Exercise instructions => Begin at the line containing "903x675 pixels." in the data below and go on through the line containing "Given: Open the Countries filter dropdown", repeating each line exactly; include both ends and no other line.

Provided data =>
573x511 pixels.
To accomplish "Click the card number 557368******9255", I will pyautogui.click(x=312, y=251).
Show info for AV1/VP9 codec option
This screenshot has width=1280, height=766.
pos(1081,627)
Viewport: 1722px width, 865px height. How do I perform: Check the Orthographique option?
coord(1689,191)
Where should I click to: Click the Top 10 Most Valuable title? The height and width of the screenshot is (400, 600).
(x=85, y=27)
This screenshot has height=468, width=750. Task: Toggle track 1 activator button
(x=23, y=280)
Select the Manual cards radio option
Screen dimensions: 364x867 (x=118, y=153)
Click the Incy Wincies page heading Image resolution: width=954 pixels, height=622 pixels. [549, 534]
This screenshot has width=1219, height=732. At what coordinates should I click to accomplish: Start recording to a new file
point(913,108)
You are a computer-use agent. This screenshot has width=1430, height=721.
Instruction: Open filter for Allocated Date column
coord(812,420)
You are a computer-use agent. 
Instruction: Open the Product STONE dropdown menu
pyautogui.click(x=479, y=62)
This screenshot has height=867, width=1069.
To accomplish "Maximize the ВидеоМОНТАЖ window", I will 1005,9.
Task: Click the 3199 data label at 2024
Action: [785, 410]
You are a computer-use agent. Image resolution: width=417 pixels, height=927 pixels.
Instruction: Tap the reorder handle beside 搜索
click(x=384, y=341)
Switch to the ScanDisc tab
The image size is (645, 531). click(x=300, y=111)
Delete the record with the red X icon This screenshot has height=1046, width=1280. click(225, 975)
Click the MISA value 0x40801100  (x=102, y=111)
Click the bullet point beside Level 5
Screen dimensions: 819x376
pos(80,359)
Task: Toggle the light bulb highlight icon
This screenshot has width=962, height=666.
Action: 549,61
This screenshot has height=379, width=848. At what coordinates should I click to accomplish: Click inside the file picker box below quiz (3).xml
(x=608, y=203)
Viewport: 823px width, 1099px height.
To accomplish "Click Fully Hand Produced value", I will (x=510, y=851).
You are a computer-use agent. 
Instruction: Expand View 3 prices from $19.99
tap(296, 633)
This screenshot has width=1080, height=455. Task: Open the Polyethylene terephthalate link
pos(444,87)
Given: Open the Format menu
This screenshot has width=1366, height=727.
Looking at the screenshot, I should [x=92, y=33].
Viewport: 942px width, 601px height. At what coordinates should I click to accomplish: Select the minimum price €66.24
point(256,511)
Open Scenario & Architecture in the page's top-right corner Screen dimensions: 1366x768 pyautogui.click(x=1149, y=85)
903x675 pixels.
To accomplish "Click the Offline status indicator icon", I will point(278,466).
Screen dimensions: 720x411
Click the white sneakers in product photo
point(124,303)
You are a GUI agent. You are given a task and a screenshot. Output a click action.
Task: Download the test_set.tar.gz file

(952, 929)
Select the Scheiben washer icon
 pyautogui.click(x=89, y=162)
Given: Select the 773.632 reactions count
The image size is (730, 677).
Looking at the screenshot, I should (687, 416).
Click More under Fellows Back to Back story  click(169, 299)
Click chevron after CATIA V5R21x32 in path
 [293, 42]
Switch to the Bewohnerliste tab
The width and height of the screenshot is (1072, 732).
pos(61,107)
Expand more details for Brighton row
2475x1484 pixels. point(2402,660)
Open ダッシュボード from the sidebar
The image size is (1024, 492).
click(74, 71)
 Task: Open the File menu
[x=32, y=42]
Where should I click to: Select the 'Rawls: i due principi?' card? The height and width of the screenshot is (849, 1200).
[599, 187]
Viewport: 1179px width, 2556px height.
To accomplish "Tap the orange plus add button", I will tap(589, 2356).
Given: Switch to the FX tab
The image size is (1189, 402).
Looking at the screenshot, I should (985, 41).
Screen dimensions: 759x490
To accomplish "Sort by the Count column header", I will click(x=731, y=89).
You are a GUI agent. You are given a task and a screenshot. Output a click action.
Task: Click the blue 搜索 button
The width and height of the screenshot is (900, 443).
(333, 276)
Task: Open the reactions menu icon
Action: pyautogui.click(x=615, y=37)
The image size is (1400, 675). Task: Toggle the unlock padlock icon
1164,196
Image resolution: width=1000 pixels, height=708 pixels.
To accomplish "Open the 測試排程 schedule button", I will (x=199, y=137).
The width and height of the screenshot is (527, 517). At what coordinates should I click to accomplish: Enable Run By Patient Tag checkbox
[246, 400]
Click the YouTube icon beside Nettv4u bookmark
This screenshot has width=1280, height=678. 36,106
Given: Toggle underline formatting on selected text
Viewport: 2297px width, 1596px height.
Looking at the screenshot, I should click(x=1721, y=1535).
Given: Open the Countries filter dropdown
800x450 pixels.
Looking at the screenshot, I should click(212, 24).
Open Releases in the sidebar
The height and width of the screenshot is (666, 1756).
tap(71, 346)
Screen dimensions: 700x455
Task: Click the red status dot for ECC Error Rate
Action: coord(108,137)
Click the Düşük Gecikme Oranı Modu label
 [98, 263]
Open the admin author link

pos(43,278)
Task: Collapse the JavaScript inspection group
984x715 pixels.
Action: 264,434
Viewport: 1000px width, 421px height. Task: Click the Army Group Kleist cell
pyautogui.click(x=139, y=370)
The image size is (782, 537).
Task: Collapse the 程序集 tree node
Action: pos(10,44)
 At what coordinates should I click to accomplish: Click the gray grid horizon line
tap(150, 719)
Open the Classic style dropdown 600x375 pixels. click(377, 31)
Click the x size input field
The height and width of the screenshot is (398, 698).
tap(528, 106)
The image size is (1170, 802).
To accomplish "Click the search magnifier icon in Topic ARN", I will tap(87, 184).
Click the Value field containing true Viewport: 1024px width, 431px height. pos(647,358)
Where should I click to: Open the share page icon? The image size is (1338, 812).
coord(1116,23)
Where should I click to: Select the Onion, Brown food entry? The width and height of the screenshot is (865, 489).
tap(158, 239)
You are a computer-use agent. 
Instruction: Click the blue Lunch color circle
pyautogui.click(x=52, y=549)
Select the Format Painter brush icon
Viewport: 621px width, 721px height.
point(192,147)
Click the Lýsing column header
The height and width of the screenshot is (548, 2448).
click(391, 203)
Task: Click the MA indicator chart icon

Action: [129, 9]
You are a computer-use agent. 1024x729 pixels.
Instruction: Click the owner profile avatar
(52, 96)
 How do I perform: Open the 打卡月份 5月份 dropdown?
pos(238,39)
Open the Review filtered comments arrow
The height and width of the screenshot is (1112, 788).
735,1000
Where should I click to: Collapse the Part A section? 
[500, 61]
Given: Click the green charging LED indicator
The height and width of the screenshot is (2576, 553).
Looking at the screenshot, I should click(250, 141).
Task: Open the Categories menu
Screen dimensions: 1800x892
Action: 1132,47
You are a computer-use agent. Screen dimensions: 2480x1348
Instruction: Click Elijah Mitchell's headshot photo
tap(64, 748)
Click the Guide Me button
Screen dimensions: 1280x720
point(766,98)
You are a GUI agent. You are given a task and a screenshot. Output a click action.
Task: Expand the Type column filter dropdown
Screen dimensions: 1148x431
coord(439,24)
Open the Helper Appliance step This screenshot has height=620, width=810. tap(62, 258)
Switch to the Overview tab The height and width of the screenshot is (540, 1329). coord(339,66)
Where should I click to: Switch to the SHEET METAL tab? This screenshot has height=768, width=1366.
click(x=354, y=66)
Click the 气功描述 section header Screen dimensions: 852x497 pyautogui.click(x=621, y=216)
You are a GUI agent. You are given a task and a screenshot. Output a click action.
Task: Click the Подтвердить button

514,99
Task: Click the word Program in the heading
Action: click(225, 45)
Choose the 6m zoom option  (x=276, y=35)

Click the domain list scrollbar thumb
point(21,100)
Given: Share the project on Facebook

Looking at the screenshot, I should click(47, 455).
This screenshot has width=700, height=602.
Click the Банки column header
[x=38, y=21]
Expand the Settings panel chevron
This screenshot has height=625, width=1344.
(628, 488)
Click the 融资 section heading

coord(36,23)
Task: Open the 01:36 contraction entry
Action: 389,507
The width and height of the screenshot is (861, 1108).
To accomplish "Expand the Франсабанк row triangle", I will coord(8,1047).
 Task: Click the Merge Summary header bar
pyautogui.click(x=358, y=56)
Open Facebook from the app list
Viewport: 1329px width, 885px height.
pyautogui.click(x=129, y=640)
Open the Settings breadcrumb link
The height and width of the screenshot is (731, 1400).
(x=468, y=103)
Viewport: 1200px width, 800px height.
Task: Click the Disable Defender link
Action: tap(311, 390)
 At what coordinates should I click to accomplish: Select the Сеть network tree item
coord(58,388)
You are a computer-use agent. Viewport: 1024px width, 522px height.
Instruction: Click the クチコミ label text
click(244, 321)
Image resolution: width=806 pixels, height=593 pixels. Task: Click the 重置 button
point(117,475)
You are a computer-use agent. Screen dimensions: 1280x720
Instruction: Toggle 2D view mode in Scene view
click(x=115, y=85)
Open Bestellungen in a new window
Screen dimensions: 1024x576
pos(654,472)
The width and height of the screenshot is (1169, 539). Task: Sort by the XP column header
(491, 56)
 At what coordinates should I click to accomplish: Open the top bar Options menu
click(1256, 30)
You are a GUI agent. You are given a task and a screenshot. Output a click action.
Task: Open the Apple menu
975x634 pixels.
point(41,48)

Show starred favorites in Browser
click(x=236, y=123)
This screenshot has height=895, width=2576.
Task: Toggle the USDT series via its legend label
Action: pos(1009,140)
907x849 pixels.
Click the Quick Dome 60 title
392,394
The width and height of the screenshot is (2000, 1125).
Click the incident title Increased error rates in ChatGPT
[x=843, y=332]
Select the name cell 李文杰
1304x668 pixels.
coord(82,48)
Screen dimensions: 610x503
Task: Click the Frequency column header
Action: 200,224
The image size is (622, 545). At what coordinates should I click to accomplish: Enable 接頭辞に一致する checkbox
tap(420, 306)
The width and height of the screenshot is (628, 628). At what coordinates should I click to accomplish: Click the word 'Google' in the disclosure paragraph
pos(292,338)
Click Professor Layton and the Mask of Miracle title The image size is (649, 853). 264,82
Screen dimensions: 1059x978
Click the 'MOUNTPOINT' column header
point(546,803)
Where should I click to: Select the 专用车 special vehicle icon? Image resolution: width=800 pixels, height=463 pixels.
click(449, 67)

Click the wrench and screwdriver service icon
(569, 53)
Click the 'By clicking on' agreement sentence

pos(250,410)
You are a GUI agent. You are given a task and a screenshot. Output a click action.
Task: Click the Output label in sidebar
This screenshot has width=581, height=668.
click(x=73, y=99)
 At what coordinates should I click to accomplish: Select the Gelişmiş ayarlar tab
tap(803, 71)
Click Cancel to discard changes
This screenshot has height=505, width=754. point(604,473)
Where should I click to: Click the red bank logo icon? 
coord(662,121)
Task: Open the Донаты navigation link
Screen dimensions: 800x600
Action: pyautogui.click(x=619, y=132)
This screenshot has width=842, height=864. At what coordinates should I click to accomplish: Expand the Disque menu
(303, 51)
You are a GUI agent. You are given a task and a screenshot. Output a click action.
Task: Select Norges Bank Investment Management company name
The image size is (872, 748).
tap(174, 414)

Solution =>
903x675 pixels.
To accomplish "Click the Offline status indicator icon", I will point(278,466).
Screen dimensions: 720x411
Click the white sneakers in product photo
point(124,303)
You are a GUI agent. You are given a task and a screenshot. Output a click action.
Task: Download the test_set.tar.gz file

(952, 929)
Select the Scheiben washer icon
 pyautogui.click(x=89, y=162)
Given: Select the 773.632 reactions count
The image size is (730, 677).
Looking at the screenshot, I should (687, 416).
Click More under Fellows Back to Back story  click(169, 299)
Click chevron after CATIA V5R21x32 in path
 [293, 42]
Switch to the Bewohnerliste tab
The width and height of the screenshot is (1072, 732).
pos(61,107)
Expand more details for Brighton row
2475x1484 pixels. point(2402,660)
Open ダッシュボード from the sidebar
The image size is (1024, 492).
click(74, 71)
 Task: Open the File menu
[x=32, y=42]
Where should I click to: Select the 'Rawls: i due principi?' card? The height and width of the screenshot is (849, 1200).
[599, 187]
Viewport: 1179px width, 2556px height.
To accomplish "Tap the orange plus add button", I will tap(589, 2356).
Given: Switch to the FX tab
The image size is (1189, 402).
Looking at the screenshot, I should (985, 41).
Screen dimensions: 759x490
To accomplish "Sort by the Count column header", I will click(x=731, y=89).
You are a GUI agent. You are given a task and a screenshot. Output a click action.
Task: Click the blue 搜索 button
The width and height of the screenshot is (900, 443).
(333, 276)
Task: Open the reactions menu icon
Action: pyautogui.click(x=615, y=37)
The image size is (1400, 675). Task: Toggle the unlock padlock icon
1164,196
Image resolution: width=1000 pixels, height=708 pixels.
To accomplish "Open the 測試排程 schedule button", I will (x=199, y=137).
The width and height of the screenshot is (527, 517). At what coordinates should I click to accomplish: Enable Run By Patient Tag checkbox
[246, 400]
Click the YouTube icon beside Nettv4u bookmark
This screenshot has width=1280, height=678. 36,106
Given: Toggle underline formatting on selected text
Viewport: 2297px width, 1596px height.
Looking at the screenshot, I should click(x=1721, y=1535).
Given: Open the Countries filter dropdown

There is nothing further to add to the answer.